Poetry that makes you proud to be Gaelic and Nova Scotian

by Dr. Brad King

Last week I’d heard that an old friend of mine, Lewis MacKinnon, has become the first non-Scot to be named Poet Laureate of the Royal National Mod in Scotland.

Photo: Corey LeBlanc, originally posted on http://www.thecasket.ca/leisure-and-living/gaelic-poetry-book-released/

Since our days at university playing together in a small traditional music group, Lewis has made it his life’s work to preserve the Gaelic language in Nova Scotia and has pursued that vision relentlessly via his music, his poetry and his day job as CEO of the Nova Scotia Office of Gaelic Affairs.

Lewis’s story brings to mind the issue of cultural preservation, even as culture changes continuously all around us. Any attempt to preserve an all-but-dead language with no more than a few hundred native speakers remaining might appear like a last-ditch effort to save something long gone, but the fact that there’s even such a thing as an “office of Gaelic affairs” is evidence of the cultural shifts that have occurred on the East Coast and in Canada as a whole over the past thirty years. It’s cultural change that makes someone like Lewis possible – and in turn, he has made it possible – and it has to do with the rediscovery and reclamation of the traditional as a marker of identity.

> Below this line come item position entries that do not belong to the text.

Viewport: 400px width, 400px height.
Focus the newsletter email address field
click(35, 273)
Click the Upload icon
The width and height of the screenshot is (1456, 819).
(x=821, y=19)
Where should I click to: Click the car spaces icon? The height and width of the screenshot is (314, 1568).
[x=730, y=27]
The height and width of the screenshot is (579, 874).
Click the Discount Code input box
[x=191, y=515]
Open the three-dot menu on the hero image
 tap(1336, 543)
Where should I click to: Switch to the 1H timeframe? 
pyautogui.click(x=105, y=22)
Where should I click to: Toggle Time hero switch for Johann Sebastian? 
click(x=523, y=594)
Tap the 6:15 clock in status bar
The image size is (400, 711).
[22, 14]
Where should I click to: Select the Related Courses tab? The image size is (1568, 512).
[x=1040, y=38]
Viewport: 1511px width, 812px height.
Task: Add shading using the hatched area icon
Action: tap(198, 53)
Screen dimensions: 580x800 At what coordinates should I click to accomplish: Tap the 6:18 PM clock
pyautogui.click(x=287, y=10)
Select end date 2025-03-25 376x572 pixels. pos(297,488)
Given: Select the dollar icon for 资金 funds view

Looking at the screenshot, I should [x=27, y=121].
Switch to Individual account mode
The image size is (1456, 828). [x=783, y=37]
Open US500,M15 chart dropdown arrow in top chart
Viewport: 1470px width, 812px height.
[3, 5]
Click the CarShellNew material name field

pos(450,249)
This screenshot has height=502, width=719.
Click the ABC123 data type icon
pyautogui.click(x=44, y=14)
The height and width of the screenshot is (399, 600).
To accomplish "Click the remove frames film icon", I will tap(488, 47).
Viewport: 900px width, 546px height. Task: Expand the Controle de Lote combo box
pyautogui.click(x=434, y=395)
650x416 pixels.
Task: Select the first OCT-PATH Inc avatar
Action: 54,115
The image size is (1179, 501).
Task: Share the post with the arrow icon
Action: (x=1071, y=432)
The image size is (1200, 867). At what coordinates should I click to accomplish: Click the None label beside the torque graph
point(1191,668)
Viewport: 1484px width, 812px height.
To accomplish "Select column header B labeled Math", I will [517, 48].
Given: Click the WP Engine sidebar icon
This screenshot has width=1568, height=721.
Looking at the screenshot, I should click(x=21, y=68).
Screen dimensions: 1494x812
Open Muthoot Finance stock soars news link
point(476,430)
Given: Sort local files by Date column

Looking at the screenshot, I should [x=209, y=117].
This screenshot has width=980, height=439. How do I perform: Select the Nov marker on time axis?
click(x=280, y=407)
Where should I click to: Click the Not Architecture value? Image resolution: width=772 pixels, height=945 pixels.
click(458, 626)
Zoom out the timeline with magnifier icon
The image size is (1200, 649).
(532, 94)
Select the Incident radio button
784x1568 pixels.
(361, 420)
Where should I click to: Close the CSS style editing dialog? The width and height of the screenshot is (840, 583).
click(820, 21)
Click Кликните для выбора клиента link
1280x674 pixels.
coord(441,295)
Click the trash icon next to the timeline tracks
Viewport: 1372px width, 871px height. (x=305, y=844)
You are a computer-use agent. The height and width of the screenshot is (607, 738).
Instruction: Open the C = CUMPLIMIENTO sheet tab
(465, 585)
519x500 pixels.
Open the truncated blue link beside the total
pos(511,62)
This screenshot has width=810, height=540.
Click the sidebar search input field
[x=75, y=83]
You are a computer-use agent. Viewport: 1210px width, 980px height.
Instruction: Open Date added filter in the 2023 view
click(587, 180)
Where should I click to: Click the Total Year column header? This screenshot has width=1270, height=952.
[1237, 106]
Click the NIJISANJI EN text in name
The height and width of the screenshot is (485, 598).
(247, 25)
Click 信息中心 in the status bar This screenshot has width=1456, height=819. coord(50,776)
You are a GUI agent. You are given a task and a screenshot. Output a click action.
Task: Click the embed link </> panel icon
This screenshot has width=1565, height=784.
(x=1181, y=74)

When I was a teenager growing up in Cape Breton in the 1970s, traditional culture was to be avoided and shunned. It persisted and it had its flagbearers, but it made teenagers of my generation cringe. We identified with the modern, the up-to-date, the “now”, and longed to be better connected to the currents of the dominant North American urban culture.

And then, by the early 1990s, it was “cool” for a group of university students like us to form a band that played nothing but two-hundred-year-old Robbie Burns songs or fighting songs sung by the early 20th century IRA. And we were at the bottom rungs, the grassroots. In the more mainstream culture, all things Celtic were suddenly “in”, making it possible for performers like Natalie MacMaster, the Rankins or the incredibly talented Ashley MacIsaac to become international stars. So what happened? read more »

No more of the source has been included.